#### SET PROBLEM
Write out these lines exactly, everything from the line containing "Click the WeChat watermark logo icon" down to the line containing "Action: click(2447, 507)", both included.

#### DATASET

+++

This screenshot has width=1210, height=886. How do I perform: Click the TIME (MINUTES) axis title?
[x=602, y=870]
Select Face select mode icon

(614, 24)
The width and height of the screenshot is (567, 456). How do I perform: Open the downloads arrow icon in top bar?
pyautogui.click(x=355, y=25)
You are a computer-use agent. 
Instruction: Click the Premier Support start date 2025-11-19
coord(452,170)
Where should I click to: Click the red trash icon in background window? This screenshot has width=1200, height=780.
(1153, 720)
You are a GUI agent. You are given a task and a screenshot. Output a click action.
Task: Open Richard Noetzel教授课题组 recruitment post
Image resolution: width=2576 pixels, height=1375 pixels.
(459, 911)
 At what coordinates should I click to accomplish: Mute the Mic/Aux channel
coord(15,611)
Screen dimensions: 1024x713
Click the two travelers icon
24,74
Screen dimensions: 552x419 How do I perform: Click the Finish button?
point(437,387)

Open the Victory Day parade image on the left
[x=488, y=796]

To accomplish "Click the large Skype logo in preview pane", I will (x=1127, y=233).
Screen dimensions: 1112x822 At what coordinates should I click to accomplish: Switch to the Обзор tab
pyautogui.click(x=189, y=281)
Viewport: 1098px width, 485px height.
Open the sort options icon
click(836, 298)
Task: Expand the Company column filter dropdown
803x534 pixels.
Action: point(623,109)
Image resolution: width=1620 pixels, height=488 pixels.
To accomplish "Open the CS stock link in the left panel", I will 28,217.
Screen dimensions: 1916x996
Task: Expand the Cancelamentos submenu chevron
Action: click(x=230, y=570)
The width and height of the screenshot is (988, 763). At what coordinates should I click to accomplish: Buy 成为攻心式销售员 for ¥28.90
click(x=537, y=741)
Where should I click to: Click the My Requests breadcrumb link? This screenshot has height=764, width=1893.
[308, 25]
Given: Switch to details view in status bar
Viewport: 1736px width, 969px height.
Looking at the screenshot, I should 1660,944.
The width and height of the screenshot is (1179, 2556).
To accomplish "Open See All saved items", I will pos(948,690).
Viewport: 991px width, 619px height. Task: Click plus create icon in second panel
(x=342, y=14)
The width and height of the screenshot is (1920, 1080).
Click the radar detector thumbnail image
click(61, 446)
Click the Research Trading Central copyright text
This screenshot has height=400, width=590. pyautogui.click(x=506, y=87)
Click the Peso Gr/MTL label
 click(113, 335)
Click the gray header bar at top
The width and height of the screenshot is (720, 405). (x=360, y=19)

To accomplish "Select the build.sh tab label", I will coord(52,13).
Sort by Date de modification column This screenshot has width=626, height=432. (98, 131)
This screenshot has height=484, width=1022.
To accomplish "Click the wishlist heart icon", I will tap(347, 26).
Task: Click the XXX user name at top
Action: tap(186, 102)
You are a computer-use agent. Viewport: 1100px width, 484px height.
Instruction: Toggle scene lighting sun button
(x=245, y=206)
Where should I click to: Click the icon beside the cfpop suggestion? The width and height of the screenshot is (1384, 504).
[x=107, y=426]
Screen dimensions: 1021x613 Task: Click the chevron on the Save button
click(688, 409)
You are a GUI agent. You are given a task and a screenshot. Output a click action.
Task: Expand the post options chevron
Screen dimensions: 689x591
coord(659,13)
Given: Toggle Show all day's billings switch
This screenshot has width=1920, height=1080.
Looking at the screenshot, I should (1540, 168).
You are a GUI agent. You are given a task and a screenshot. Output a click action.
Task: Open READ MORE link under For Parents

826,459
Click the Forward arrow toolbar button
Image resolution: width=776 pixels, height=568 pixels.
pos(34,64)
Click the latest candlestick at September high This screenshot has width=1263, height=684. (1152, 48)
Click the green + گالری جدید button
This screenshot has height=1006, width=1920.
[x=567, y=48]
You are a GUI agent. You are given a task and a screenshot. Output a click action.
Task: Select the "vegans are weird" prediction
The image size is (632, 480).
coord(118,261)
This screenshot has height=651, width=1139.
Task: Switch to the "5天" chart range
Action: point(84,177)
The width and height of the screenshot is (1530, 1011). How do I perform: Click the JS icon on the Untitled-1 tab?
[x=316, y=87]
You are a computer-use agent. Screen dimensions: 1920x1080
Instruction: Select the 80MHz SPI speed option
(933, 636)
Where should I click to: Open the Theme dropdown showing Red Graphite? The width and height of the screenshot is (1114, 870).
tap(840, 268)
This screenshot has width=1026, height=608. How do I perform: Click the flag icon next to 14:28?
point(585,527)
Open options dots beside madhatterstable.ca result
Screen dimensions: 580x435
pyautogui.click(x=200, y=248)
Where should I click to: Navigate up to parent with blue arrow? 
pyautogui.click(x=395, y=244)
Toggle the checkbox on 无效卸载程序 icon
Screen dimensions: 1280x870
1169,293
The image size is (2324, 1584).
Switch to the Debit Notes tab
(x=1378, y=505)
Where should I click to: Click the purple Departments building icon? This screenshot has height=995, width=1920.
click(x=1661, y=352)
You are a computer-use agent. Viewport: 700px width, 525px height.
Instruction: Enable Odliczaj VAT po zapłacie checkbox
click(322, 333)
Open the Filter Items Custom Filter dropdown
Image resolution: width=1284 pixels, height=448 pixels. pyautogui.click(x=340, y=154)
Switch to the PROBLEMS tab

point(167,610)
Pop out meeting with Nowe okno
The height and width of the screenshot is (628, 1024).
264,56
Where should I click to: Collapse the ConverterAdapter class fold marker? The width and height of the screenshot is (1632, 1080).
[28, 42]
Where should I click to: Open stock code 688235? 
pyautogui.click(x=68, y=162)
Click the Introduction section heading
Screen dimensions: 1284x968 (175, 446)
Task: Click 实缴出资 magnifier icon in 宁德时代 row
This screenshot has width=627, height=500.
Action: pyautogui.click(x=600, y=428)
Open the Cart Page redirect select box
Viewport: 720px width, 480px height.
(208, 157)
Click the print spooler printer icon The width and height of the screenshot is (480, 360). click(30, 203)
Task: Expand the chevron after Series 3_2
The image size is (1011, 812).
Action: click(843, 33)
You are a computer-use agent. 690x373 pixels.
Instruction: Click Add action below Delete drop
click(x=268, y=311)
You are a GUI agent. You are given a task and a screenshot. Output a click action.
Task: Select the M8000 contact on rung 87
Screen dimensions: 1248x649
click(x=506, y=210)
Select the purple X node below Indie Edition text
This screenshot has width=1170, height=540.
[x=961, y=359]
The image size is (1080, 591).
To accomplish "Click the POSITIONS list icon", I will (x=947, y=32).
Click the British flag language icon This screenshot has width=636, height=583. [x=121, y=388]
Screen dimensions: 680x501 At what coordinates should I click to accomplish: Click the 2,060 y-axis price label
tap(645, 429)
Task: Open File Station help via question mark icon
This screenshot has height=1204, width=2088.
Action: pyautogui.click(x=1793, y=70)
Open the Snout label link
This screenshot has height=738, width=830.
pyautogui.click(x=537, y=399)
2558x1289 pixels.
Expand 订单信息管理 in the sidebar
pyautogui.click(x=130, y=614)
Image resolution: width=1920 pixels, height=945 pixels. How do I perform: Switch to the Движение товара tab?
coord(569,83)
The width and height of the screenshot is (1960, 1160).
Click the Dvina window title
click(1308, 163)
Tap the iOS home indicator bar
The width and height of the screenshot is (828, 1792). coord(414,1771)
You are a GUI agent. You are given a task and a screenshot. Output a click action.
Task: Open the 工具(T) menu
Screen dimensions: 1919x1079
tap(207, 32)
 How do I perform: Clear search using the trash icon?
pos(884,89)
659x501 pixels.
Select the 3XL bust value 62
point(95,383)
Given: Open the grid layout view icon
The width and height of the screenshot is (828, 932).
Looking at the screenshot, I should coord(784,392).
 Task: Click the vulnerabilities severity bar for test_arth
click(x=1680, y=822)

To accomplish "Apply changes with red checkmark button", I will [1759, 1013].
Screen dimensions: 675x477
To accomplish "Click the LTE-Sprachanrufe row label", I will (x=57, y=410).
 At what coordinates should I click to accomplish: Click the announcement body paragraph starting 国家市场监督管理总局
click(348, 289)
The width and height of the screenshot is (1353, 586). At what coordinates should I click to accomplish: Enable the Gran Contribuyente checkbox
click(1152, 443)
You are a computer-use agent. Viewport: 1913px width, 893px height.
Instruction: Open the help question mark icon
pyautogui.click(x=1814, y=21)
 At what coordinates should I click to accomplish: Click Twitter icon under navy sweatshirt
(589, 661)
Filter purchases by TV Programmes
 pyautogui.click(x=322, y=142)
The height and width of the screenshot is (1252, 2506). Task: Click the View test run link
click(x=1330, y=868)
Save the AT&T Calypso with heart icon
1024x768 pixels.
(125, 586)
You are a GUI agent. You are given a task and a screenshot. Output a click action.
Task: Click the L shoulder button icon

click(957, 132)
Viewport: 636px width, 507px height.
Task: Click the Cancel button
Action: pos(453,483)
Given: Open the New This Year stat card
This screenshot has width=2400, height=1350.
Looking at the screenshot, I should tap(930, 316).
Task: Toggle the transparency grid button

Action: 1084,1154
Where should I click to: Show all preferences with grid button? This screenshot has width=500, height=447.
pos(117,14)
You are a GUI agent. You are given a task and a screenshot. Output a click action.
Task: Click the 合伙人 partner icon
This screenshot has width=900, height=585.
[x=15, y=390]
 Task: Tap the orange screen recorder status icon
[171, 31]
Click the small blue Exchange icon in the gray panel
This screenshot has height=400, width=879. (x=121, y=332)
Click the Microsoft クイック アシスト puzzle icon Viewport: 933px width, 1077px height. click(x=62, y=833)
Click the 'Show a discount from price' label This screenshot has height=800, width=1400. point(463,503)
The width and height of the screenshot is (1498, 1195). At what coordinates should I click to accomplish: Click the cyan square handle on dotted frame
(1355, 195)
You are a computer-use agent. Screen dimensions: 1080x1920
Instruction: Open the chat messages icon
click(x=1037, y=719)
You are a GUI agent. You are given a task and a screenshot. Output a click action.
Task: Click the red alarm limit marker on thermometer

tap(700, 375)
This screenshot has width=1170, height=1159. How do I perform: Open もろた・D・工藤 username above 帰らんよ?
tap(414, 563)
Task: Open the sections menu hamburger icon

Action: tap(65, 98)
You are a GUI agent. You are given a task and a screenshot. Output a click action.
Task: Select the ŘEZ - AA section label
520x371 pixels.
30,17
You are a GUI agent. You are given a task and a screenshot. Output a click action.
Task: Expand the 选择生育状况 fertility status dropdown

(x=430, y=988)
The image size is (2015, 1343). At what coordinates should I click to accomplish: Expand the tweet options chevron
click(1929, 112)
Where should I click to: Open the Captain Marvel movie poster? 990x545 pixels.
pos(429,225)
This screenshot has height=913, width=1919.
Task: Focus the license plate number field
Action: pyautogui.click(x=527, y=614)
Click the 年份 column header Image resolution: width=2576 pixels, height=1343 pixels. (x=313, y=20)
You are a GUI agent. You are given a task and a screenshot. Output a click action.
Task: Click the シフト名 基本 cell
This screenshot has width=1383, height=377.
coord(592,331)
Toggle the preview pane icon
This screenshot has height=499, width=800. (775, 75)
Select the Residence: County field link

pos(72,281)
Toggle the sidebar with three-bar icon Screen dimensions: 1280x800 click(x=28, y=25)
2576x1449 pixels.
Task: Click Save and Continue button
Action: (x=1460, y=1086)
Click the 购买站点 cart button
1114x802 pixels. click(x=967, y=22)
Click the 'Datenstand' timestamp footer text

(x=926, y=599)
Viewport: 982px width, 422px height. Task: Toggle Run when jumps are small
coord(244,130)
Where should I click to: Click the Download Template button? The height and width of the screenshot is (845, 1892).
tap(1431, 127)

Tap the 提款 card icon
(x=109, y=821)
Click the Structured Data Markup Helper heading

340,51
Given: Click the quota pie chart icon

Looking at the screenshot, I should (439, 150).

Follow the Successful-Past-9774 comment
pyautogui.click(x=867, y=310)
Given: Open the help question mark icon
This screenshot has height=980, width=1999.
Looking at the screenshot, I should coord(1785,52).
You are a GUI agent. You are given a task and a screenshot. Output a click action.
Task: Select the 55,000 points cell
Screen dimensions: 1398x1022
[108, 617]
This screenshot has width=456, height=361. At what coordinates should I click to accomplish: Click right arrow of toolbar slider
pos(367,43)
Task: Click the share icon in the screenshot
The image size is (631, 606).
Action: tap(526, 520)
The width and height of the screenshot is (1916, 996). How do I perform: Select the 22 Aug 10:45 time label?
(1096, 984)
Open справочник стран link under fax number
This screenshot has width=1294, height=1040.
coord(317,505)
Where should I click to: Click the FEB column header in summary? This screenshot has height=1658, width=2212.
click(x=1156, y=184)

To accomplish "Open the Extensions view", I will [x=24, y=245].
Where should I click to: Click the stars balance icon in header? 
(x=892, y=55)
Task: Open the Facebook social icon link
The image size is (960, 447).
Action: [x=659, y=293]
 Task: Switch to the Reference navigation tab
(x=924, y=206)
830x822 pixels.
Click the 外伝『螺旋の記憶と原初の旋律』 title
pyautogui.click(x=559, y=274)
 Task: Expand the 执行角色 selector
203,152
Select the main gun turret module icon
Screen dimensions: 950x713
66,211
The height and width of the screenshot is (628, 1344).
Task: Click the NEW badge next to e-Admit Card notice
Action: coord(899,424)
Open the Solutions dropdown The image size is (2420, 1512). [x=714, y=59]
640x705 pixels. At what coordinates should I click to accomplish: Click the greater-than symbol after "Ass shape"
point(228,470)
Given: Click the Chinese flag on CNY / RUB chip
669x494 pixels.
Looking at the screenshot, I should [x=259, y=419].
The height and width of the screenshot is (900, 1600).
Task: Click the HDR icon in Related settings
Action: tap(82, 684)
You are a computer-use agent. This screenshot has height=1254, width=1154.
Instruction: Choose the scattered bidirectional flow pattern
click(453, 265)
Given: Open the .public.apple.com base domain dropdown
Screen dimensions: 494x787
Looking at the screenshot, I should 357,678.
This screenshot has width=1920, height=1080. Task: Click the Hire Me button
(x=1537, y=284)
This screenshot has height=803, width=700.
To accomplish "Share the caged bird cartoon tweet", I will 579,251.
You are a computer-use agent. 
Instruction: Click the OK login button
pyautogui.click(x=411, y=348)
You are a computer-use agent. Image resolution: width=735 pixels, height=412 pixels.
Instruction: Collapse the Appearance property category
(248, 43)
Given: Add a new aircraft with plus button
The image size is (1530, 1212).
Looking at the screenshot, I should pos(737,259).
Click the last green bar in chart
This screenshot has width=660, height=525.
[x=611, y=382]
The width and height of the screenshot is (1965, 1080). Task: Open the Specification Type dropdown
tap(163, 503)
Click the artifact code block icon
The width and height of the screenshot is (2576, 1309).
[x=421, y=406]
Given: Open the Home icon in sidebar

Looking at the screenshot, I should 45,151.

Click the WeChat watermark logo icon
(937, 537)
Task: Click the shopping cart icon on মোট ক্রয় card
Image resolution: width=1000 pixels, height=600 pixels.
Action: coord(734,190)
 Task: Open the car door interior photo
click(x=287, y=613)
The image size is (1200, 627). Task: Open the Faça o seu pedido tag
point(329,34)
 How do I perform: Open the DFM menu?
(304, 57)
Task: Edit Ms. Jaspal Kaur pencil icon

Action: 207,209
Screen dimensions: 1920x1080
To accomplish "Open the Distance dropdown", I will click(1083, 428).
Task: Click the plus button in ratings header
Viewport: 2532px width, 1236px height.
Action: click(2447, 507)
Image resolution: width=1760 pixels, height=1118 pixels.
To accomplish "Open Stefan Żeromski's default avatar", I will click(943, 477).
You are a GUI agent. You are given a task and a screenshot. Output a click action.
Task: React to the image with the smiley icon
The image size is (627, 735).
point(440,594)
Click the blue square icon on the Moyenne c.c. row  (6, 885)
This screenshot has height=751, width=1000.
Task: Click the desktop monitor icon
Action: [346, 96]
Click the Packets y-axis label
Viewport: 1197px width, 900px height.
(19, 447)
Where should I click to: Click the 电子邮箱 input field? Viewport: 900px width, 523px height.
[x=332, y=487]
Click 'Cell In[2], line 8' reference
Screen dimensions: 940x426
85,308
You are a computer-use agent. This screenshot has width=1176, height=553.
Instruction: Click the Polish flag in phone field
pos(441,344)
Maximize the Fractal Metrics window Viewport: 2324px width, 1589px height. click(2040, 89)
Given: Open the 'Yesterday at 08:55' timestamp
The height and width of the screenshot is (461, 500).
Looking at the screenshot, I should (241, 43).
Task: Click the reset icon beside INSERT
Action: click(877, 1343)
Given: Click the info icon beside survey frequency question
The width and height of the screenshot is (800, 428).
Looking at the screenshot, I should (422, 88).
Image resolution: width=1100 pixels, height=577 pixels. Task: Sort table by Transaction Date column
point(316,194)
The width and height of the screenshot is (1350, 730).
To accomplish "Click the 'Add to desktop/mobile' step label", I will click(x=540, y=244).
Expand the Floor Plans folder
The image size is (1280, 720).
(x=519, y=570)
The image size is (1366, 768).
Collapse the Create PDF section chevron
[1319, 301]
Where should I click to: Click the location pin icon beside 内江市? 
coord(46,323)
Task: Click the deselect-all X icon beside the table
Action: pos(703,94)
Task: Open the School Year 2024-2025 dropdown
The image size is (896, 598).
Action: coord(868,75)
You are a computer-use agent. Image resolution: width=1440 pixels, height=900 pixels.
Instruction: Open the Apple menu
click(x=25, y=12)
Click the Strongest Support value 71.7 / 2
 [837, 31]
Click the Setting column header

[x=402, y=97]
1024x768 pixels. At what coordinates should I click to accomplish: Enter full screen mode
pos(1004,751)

+++

#### TASK OUTPUT
Click the WeChat watermark logo icon
(937, 537)
Task: Click the shopping cart icon on মোট ক্রয় card
Image resolution: width=1000 pixels, height=600 pixels.
Action: coord(734,190)
 Task: Open the car door interior photo
click(x=287, y=613)
The image size is (1200, 627). Task: Open the Faça o seu pedido tag
point(329,34)
 How do I perform: Open the DFM menu?
(304, 57)
Task: Edit Ms. Jaspal Kaur pencil icon

Action: 207,209
Screen dimensions: 1920x1080
To accomplish "Open the Distance dropdown", I will click(1083, 428).
Task: Click the plus button in ratings header
Viewport: 2532px width, 1236px height.
Action: click(2447, 507)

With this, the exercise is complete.